(Saved data entries)

• • •

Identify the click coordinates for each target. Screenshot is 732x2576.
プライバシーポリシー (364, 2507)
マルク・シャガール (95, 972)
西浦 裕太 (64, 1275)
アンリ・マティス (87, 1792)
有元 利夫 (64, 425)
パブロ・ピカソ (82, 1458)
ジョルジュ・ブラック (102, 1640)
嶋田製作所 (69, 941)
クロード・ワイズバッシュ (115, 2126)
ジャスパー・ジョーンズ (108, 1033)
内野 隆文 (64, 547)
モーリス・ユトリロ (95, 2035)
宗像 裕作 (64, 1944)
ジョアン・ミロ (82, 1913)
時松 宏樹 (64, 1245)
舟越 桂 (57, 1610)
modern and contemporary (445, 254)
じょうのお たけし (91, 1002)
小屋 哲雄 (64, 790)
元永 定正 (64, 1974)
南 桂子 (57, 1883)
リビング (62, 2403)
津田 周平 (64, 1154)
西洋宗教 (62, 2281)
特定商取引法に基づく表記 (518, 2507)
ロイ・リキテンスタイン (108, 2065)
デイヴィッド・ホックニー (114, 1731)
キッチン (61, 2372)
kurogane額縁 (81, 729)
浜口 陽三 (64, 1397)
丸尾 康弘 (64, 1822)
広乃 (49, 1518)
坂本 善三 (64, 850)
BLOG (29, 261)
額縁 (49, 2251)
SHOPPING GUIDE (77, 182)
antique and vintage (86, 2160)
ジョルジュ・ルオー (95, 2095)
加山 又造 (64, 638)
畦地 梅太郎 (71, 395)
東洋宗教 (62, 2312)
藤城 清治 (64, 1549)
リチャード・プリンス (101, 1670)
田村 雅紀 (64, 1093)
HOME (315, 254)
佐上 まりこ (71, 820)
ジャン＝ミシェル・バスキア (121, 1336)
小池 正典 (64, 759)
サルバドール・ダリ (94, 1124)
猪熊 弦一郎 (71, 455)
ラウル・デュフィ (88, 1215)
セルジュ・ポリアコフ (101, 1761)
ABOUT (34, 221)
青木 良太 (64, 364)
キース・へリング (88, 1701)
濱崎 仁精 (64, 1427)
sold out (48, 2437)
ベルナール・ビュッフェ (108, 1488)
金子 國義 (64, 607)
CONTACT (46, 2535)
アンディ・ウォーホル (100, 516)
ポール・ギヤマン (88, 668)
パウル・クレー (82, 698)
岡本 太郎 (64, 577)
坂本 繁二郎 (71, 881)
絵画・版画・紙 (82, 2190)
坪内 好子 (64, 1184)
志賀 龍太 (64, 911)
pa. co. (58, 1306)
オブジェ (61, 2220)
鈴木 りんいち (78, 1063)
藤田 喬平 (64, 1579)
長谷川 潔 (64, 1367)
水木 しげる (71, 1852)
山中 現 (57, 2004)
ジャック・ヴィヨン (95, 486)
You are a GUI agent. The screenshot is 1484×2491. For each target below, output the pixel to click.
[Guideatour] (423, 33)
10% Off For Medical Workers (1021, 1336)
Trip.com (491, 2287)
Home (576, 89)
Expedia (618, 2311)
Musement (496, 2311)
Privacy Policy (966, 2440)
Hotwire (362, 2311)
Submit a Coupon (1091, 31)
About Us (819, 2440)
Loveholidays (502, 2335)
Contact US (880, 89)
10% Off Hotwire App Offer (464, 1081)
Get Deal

• • •

EXERCISE REQUIREMENTS — Of all the entries above, output exactly the lines between the one holding "絵画・版画・紙 (82, 2190)" and the one holding "ジャック・ヴィヨン (95, 486)", inclusive.

PROBLEM SOLUTION —
絵画・版画・紙 (82, 2190)
坪内 好子 (64, 1184)
志賀 龍太 (64, 911)
pa. co. (58, 1306)
オブジェ (61, 2220)
鈴木 りんいち (78, 1063)
藤田 喬平 (64, 1579)
長谷川 潔 (64, 1367)
水木 しげる (71, 1852)
山中 現 (57, 2004)
ジャック・ヴィヨン (95, 486)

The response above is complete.